Dernière mise à jour : 3 sept. 2021

Libertinage sur site


Dans le monde des vivants où l'on se décarcasse pour montrer sa nature par quelques sourires frais. Où habillé léger aux faveurs de l'été, on se mâche les mèches en toute timidité, pour finir esseulée de n'avoir point parlé à celui qui feignait, le regard de biais, de ne pas vous avoir vu.

Dans ce monde disais-je, où le doute et l’intuition se mêlent aux convictions et aux premiers mots dits, il nous est bien aisé de fuir ou de rester.

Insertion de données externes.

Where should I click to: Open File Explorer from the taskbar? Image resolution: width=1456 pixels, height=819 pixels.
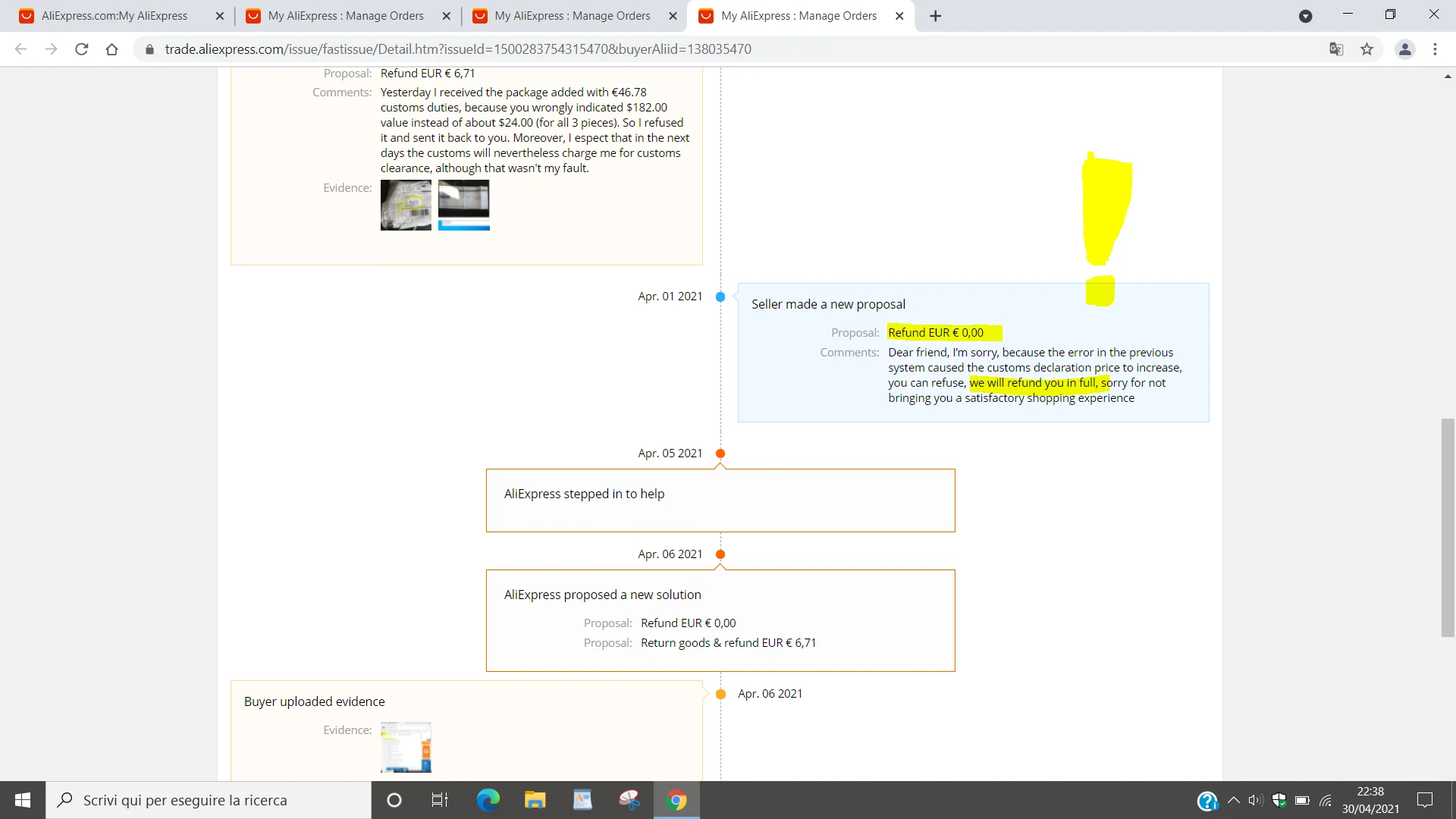pyautogui.click(x=535, y=800)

Mais sur un site à foune où le cul de ces dames voisine avec des pines aux allures de mâts, cherchant, comme un voilier, à naviguer au près de ces bouées érotiques que forment nos roberts. Il est bien difficile, sans voir le coin d'une trogne, de s'enticher d'une âme ne serait qu'un soir.

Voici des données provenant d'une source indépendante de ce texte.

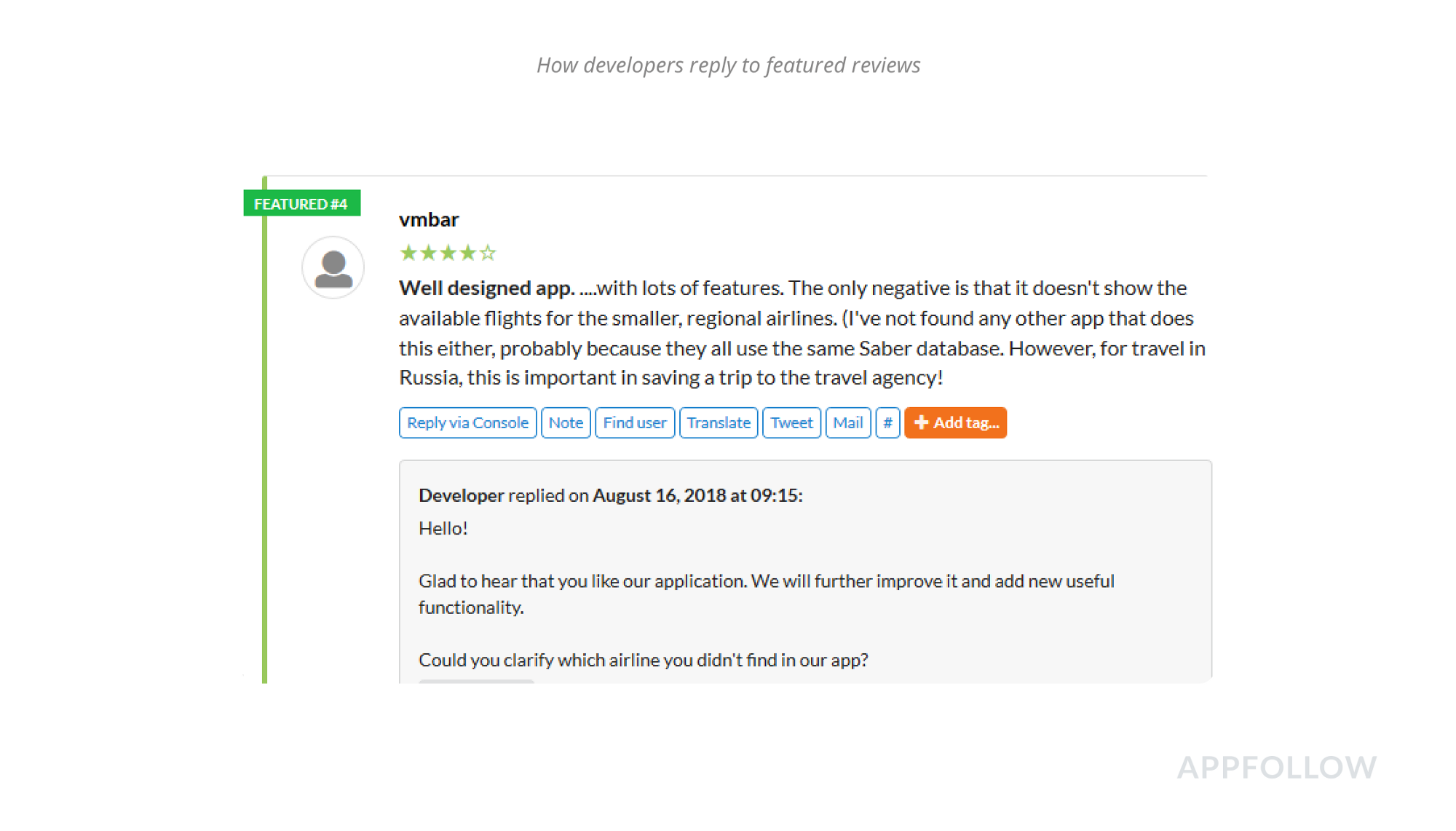The image size is (1456, 831).
Task: Click the bold Well designed app title
Action: pyautogui.click(x=486, y=288)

On peut lire sans crainte que madame aime la bite, que sa cramouille onctueuse voudrait bien plus qu'un membre, tandis que des messieurs se tirent fort sur l'asperge, attendant le jour vain où leur seul attribut fera gémir les foules.

On commente la vie selon les évangiles du libertin d'antan, un pur et bon vivant qui ne saurait boire un verre sans une pipe offerte et le fait accompli, on se rend en voiture dans des clubs à chagatte.

Dans ce monde averti où l'on se voit plus libre, parce qu'on oblige à rien selon les plus anciens. Il est plus généreux de se promener à poil entre deux digestifs et le moins de vos tissus fait de vous un apôtre jouissant de ses envies. Alors on parle fort de cet homme parfait qui pourra nous aimer sans trop nous attacher et respecter l'envie de bien des infidèles à se faire soûler la schneck en toute discrétion.

On rit , on boit, on parle, fières comme des bars tabacs d'avoir un joli cul à montrer dans la rue et la France éternelle s'habille des lumières pour vanter ses mérites à vivre de bons mots et de vins capiteux.

A Kaboul, ces jours-ci, des femmes habillées vont se trouver contraintes de disparaître en noir sur lequel un grillage leur permettra de voir la gueule de leur bourreau. Mais rien ne saurait rompre cette joie débordante, qui de Nice à Calais, nous fait dire en chœur que la vie est ailleurs que dans la tragédie. Baisons tous en cadence du lundi au dimanche avec l'innocence des beaux écervelés.

« Nous finirons mourut » disait un enfant sage, alors fuyons l'urgence à sauver la planète et suçons des Havanes en oubliant le drame.